Unless you are more familiar with Russian literature than the average liberal-arts graduate, one of those names might sound out of place.
It shouldn’t, and Natasha Randall’s smart, spirited new translation of “A Hero of Our Time’’ aims to prove just how important this Russian writer of the mid-19th century was.
Our hero, Pechorin, it turns out, had a touch of the Byronic romantic in him, but he’s as heroic as the whole platoon of Modernist bad boys from Raskolnikov in “Crime and Punishment’’ to Tom Ripley in the Patricia Highsmith novels. He is a charismatic fellow whose company is fervently sought out by men as well as women; he is an adventurer; and he is hopelessly bored with life.
So was Mikhail Lermontov being ironic calling him a hero of his time? Not really. Perhaps the most haunting paragraph, or at least the most telling, in the book is the last one in the foreword to Pechorin’s diaries by the anonymous narrator: “Perhaps several readers will want to know my opinion of Pechorin’s character? My reply is the title of this book. ‘What vicious irony!’ they will say. I’m not so sure.’’
In what way, then, is Pechorin, a 25-year-old army officer, heroic? Not, certainly, for his bravery in battle. Ultimately, it’s for his willingness to absorb life’s often cruel twists of fate, as well as its absurdities, and to go on from there. One could even say he’s sowing the seeds of existentialism when Pechorin says, “I love to doubt everything; this inclination of mind doesn’t hinder the decisiveness of a character - on the contrary, as far as I am concerned, I am always braver going forward when I don’t know what to expect. After all, nothing can happen that is worse than death - and you can’t avoid death!’’
The clearness of the prose, though, should be proof enough that this is no philosophical tract. Lermontov rarely casts judgment, good or bad, on Pechorin’s actions. He can be almost as much of a cad as Alex in “A Clockwork Orange,’’ but his heart can swoon at a Wordsworthian nature scene, just as Alex loved his Ludwig Van. While Lermontov doesn’t judge Pechorin, he does give him the power of introspection. He’s constantly wondering what drove him to his profligacy. What cruelty from others made him amoral? Why does he flit from woman to woman?

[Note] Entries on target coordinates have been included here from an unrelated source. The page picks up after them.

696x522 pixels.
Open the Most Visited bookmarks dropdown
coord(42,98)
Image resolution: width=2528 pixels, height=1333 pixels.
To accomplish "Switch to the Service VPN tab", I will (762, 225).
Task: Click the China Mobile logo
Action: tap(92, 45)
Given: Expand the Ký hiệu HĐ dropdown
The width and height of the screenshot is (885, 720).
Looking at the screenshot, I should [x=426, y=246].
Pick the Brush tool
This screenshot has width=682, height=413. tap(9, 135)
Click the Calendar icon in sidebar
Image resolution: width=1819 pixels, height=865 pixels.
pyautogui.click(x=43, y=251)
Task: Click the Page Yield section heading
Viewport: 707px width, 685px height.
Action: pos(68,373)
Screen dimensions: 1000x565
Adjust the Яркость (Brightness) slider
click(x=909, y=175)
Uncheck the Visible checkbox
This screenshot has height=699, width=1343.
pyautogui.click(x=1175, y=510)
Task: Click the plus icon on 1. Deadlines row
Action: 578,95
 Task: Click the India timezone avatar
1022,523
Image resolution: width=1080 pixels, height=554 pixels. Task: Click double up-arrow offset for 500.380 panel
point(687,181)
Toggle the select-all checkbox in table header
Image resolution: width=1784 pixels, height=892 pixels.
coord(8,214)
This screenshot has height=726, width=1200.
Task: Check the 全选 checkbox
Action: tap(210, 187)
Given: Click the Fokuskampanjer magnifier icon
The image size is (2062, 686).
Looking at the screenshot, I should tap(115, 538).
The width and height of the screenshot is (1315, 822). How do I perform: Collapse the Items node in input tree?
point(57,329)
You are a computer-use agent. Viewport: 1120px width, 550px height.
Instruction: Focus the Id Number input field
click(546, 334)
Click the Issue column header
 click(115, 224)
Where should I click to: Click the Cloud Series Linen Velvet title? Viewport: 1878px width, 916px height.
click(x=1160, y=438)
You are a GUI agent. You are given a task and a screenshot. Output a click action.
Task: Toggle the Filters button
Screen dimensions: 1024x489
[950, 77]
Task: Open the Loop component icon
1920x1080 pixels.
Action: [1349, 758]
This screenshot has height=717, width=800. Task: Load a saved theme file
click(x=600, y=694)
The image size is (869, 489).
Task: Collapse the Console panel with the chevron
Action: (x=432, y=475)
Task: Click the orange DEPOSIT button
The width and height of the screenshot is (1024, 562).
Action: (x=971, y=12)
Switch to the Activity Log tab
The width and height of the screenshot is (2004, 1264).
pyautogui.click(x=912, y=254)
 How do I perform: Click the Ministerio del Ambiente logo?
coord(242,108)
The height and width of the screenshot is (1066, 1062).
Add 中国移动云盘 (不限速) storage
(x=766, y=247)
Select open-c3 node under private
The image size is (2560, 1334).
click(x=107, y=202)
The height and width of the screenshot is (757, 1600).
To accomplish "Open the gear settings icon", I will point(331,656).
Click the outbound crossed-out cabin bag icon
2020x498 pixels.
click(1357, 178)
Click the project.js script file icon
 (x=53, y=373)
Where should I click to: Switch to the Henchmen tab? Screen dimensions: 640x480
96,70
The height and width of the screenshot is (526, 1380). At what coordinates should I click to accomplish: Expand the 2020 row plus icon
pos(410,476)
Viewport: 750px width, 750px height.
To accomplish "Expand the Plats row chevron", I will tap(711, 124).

As playwright-filmmaker Neil LaBute says in his foreword, Lermontov’s importance as a novelist was in not giving us any road map to the soul. LaBute has been criticized for much the same thing as Lermontov was in his day: for laying down the rawness of human nature without drawing any easy conclusions about that rawness.
It’s easy to be glib about human baseness. The test, which both Lermontov and LaBute pass, is for the artist to personalize his or her characters’ behavior in fresh ways that don’t bend to instant analysis.
In Lermontov’s case, he also walks a fascinating line between literary forms. Parts of “A Hero of Our Time’’ read like Arthur Conan Doyle’s relatively simple adventure tales, “Brigadier Gerard,’’ but then Lermontov subverts our expectations with glimpses into the abyss. Should we despise Pechorin, admire him, or just let the mystery be?
Pechorin does spend a fair amount of time wondering about another Modernist question, identity. Has he been master of his fate or is everything predetermined? Why does his pity for others not move him to change his behavior?
All he knows for sure is that “nothing is ever enough.’’ Lermontov knew it, too, and was able to fashion a high-spirited novel of his time, and, it turns out, of ours, from such potentially nihilistic material.